_SUPPLIED RECORDS_

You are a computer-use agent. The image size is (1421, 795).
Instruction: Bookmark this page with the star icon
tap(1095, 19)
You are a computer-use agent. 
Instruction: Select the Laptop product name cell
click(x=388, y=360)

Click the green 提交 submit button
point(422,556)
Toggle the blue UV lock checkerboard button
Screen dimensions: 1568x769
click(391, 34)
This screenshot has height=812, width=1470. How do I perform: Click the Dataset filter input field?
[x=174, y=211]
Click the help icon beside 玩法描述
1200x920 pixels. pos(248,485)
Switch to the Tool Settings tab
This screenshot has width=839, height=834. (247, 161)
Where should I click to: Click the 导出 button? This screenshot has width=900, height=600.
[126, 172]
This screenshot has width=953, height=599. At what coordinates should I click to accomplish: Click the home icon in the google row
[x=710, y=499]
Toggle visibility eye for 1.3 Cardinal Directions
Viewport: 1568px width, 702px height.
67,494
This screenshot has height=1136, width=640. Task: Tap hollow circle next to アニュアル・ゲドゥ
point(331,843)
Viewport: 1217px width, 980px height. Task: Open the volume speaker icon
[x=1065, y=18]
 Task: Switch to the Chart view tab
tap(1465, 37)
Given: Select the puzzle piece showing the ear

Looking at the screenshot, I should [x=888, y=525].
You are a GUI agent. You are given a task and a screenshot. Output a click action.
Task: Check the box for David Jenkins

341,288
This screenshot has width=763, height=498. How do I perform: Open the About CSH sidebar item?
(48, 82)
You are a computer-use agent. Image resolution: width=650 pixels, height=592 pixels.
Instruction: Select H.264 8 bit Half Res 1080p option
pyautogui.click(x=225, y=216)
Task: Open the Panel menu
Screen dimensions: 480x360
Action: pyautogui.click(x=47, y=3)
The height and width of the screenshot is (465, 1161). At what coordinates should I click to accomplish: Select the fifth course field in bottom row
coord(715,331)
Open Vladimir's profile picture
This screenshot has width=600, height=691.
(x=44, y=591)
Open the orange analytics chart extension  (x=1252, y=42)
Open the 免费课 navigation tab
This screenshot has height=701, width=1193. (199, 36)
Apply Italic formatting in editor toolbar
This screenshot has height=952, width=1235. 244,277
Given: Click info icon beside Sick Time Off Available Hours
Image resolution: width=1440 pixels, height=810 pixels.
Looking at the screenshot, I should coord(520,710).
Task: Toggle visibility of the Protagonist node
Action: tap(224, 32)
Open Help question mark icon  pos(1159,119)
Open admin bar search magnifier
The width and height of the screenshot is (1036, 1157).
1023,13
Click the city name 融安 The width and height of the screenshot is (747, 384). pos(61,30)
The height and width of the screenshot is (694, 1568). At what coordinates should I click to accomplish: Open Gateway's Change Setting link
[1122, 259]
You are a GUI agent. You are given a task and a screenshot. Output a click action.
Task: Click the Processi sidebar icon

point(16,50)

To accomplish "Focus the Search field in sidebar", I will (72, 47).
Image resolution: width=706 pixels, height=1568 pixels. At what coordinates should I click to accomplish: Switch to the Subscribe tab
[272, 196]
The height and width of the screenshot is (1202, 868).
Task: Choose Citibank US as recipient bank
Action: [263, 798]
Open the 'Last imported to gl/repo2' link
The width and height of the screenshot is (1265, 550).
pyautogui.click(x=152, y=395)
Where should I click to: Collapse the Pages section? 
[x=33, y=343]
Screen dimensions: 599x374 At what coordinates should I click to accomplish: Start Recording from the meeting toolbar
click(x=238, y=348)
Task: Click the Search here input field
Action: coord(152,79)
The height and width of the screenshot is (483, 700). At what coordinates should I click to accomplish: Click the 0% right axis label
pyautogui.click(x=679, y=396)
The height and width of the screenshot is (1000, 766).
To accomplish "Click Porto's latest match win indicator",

_TASK TO COMPLETE_
Write out the entire listing so that each line matches the original exactly.

_YOUR RESPONSE_
You are a computer-use agent. The image size is (1421, 795).
Instruction: Bookmark this page with the star icon
tap(1095, 19)
You are a computer-use agent. 
Instruction: Select the Laptop product name cell
click(x=388, y=360)

Click the green 提交 submit button
point(422,556)
Toggle the blue UV lock checkerboard button
Screen dimensions: 1568x769
click(391, 34)
This screenshot has height=812, width=1470. How do I perform: Click the Dataset filter input field?
[x=174, y=211]
Click the help icon beside 玩法描述
1200x920 pixels. pos(248,485)
Switch to the Tool Settings tab
This screenshot has width=839, height=834. (247, 161)
Where should I click to: Click the 导出 button? This screenshot has width=900, height=600.
[126, 172]
This screenshot has width=953, height=599. At what coordinates should I click to accomplish: Click the home icon in the google row
[x=710, y=499]
Toggle visibility eye for 1.3 Cardinal Directions
Viewport: 1568px width, 702px height.
67,494
This screenshot has height=1136, width=640. Task: Tap hollow circle next to アニュアル・ゲドゥ
point(331,843)
Viewport: 1217px width, 980px height. Task: Open the volume speaker icon
[x=1065, y=18]
 Task: Switch to the Chart view tab
tap(1465, 37)
Given: Select the puzzle piece showing the ear

Looking at the screenshot, I should [x=888, y=525].
You are a GUI agent. You are given a task and a screenshot. Output a click action.
Task: Check the box for David Jenkins

341,288
This screenshot has width=763, height=498. How do I perform: Open the About CSH sidebar item?
(48, 82)
You are a computer-use agent. Image resolution: width=650 pixels, height=592 pixels.
Instruction: Select H.264 8 bit Half Res 1080p option
pyautogui.click(x=225, y=216)
Task: Open the Panel menu
Screen dimensions: 480x360
Action: pyautogui.click(x=47, y=3)
The height and width of the screenshot is (465, 1161). At what coordinates should I click to accomplish: Select the fifth course field in bottom row
coord(715,331)
Open Vladimir's profile picture
This screenshot has width=600, height=691.
(x=44, y=591)
Open the orange analytics chart extension  (x=1252, y=42)
Open the 免费课 navigation tab
This screenshot has height=701, width=1193. (199, 36)
Apply Italic formatting in editor toolbar
This screenshot has height=952, width=1235. 244,277
Given: Click info icon beside Sick Time Off Available Hours
Image resolution: width=1440 pixels, height=810 pixels.
Looking at the screenshot, I should coord(520,710).
Task: Toggle visibility of the Protagonist node
Action: tap(224, 32)
Open Help question mark icon  pos(1159,119)
Open admin bar search magnifier
The width and height of the screenshot is (1036, 1157).
1023,13
Click the city name 融安 The width and height of the screenshot is (747, 384). pos(61,30)
The height and width of the screenshot is (694, 1568). At what coordinates should I click to accomplish: Open Gateway's Change Setting link
[1122, 259]
You are a GUI agent. You are given a task and a screenshot. Output a click action.
Task: Click the Processi sidebar icon

point(16,50)

To accomplish "Focus the Search field in sidebar", I will (72, 47).
Image resolution: width=706 pixels, height=1568 pixels. At what coordinates should I click to accomplish: Switch to the Subscribe tab
[272, 196]
The height and width of the screenshot is (1202, 868).
Task: Choose Citibank US as recipient bank
Action: [263, 798]
Open the 'Last imported to gl/repo2' link
The width and height of the screenshot is (1265, 550).
pyautogui.click(x=152, y=395)
Where should I click to: Collapse the Pages section? 
[x=33, y=343]
Screen dimensions: 599x374 At what coordinates should I click to accomplish: Start Recording from the meeting toolbar
click(x=238, y=348)
Task: Click the Search here input field
Action: coord(152,79)
The height and width of the screenshot is (483, 700). At what coordinates should I click to accomplish: Click the 0% right axis label
pyautogui.click(x=679, y=396)
The height and width of the screenshot is (1000, 766).
To accomplish "Click Porto's latest match win indicator",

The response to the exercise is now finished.